Lyft and GM are rolling out a short-term rental program for Lyft drivers.

Vjeran Pavic for Re/code

Lyft and Maven, GM’s catchall brand for its car-sharing programs, will be rolling out a short-term rental program for Lyft drivers in Chicago later this month. Called Express Ride, the program is the first of two parts of GM’s strategic partnership with and $500 million investment in Lyft and comes just two months after the companies formalized the relationship. The second part — an on-demand network of autonomous GM vehicles on the Lyft platform — is still a few years down the road.

The idea behind the program is simple: People in Chicago (and later in Boston, Washington, D.C., and Baltimore) who don’t have vehicles that meet Lyft’s qualifications can rent a vehicle on a weekly basis with no commitment. Under Express Ride’s three-tier fee system, a driver who completes fewer than 40 rides a week pays a weekly base fee of $99 plus 20 cents per mile; those who complete more than 40 rides only pay the base fee; and those who complete 65 rides a week don’t pay rent at all.

The fleet will be made up of Chevy Equinoxes.
The fleet will be made up of Chevy Equinoxes.

In other words, Lyft will be subsidizing the rental fees for drivers who complete 65 rides a week. “On the rides business, Lyft gets all the revenue,” Lyft co-founder and CEO John Zimmer told Re/code. “On the rentals business, that’s Maven, so we will make sure that GM is getting paid for those rentals, whether it’s coming from the drivers or us.”

Given the sheer number of first-time driver applicants who don’t have qualifying vehicles in the cities where the companies are first launching the program, Zimmer is confident in the program’s viability. According to Zimmer, there have been 60,000 first-time applicants in Chicago alone and 150,000 across all four cities.

“This is geared toward the millions of Americans across the country [who] don’t have access to a vehicle that is qualified to drive for the platform,” Zimmer said. “This solves a major component of it that probably isn’t possible without the type of relationship we have with General Motors, so it becomes a big differentiator.”

Uber also began offering a few weekly car rental programs through partnerships with Enterprise and a Cox Automotive company called FlexDrive, though the former costs the driver $210 a week. The company also offers long-term leasing agreements through a program called UberXchange that allows drivers to back out of the contract with two weeks’ notice without being penalized.

That wasn’t always the case, however. Before the summer of 2015, drivers had few flexible options through Uber. Drivers could rent a car from and pay weekly rent to a fleet partner, finance a vehicle through a partnering bank like Santander or commit to a long-term lease.

Though Lyft’s rental program may be more affordable for drivers than Uber’s, this may prove to be an expensive endeavor even with the two companies splitting the cost. On the supply side, GM will provide and maintain a fleet of Chevy Equinoxes for the program, and companies will cover the insurance costs together.

Then there’s the cost of subsidizing the rental fees. In Chicago, if even 1 percent of the 60,000 first-time applicants took advantage of the program and completed 65 rides a week to avoid paying the rental fee, the company would have to subsidize close to $60,000 a week — and that’s without taking the per-mile rate into account.

Already, Zimmer said, the company has paid out a total of $100 million in both driver tips and “power bonuses” and has completed one million unique rides in the U.S. So the business is certainly growing, but so too are the costs of that growth.

While in the short term the companies hope to increase access to the Lyft platform through the program, ultimately both GM and Lyft hope Express Ride will help build the national infrastructure that will make an on-demand driverless network possible.

===

_INSTRUCTIONS TO FOLLOW_.
In the article on the Lyft and GM rental program, turn the paragraph beginning "The idea behind the program is simple" into a short bulleted list that keeps its main facts. The saved entries that come after this article have nothing to do with it.

(Saved entries)
===

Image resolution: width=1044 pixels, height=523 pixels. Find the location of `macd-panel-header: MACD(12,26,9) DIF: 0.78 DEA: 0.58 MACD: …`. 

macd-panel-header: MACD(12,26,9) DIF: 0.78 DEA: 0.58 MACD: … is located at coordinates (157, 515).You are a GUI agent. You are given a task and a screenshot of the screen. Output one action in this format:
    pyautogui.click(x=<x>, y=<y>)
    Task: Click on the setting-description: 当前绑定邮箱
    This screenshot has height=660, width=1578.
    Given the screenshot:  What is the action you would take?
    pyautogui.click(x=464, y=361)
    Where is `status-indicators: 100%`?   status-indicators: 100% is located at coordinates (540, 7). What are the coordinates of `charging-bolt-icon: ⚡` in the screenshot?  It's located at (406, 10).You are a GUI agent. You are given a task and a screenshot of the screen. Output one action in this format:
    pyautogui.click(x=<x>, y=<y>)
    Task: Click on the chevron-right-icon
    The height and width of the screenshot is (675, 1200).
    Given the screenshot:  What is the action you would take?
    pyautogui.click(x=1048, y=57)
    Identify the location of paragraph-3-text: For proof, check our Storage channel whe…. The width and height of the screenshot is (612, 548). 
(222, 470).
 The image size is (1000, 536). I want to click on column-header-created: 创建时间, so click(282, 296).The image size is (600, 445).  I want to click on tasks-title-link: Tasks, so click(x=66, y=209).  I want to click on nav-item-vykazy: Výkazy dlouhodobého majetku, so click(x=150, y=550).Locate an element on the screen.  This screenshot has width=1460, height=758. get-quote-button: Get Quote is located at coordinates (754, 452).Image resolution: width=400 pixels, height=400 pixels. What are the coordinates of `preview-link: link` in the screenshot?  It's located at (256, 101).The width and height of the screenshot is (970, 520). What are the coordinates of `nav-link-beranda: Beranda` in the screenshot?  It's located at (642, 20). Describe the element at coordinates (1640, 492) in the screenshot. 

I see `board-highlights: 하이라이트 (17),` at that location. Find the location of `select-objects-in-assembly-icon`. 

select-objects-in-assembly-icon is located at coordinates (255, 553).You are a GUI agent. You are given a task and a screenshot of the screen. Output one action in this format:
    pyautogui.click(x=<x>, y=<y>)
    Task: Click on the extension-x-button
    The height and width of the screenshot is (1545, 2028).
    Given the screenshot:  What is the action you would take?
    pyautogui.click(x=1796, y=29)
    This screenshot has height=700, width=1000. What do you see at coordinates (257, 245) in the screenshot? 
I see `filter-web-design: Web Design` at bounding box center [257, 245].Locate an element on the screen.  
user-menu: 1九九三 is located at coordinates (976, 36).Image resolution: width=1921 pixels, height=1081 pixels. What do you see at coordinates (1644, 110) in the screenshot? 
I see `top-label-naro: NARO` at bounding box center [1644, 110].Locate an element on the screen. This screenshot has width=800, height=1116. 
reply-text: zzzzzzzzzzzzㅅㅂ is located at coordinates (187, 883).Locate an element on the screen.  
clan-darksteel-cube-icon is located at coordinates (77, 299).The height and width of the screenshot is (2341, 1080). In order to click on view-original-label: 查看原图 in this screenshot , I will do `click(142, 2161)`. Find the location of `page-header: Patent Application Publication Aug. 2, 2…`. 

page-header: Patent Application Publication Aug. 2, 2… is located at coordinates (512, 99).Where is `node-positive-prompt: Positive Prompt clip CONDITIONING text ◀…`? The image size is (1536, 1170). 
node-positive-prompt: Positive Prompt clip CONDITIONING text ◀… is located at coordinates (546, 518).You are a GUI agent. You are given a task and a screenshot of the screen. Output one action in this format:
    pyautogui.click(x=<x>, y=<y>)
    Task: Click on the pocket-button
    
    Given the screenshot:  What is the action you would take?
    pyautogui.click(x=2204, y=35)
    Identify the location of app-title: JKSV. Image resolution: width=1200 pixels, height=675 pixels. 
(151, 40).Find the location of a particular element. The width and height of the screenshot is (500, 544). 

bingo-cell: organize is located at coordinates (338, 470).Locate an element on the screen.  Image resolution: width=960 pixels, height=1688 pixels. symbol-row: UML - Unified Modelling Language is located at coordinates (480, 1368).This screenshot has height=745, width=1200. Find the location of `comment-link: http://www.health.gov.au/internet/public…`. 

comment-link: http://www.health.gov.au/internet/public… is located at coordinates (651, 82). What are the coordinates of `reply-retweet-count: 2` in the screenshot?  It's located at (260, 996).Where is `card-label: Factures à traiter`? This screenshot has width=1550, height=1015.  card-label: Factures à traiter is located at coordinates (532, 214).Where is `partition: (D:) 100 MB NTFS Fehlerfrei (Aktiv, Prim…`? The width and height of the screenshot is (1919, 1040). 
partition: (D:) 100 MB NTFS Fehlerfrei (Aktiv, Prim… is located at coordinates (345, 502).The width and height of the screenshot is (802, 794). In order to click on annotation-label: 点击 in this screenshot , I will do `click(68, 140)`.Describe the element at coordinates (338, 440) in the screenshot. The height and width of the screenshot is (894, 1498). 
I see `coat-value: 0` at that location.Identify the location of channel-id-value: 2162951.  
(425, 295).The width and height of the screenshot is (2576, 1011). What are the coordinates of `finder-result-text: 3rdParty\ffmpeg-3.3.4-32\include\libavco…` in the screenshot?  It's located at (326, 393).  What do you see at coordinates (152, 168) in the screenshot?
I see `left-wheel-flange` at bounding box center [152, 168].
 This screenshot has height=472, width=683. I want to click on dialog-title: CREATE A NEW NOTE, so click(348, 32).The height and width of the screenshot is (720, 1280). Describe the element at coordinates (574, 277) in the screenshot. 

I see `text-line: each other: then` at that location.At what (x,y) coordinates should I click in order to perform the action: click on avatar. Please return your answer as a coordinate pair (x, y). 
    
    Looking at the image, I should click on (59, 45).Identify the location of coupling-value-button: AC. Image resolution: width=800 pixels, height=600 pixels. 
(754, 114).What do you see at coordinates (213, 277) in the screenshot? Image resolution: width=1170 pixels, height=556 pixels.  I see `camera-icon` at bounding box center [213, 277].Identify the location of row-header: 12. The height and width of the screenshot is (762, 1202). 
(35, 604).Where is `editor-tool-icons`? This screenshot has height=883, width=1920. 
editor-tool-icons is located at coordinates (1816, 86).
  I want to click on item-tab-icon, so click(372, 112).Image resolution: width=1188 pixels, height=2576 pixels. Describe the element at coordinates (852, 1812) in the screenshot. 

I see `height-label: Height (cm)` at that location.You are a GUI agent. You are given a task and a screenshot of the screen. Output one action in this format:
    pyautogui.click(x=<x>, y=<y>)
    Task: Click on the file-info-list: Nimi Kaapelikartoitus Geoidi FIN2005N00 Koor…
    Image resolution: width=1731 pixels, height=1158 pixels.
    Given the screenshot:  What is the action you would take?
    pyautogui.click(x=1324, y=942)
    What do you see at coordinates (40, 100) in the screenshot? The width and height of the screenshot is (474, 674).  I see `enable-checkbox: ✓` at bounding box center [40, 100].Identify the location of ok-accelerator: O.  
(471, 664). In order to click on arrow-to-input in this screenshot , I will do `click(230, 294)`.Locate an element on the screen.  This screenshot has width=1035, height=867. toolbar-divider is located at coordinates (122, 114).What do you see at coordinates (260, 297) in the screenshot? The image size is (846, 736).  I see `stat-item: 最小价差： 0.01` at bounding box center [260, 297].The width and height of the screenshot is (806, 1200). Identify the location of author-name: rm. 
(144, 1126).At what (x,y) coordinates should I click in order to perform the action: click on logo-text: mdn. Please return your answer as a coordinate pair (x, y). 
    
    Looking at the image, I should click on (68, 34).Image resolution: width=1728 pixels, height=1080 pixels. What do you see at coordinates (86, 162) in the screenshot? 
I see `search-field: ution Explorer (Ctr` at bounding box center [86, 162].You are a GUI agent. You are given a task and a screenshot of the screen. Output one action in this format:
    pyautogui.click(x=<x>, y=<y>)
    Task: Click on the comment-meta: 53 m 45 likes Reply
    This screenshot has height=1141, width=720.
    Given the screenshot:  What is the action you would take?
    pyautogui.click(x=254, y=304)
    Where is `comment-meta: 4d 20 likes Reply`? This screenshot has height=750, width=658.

===

_EXERCISE RESPONSE_.
- Eligible renters: people in Chicago, and later Boston, Washington, D.C., and Baltimore, whose vehicles don't meet Lyft's qualifications
- Terms: weekly vehicle rental with no commitment
- Fewer than 40 rides a week: $99 weekly base fee plus 20 cents per mile
- More than 40 rides a week: base fee only
- 65 rides a week: no rent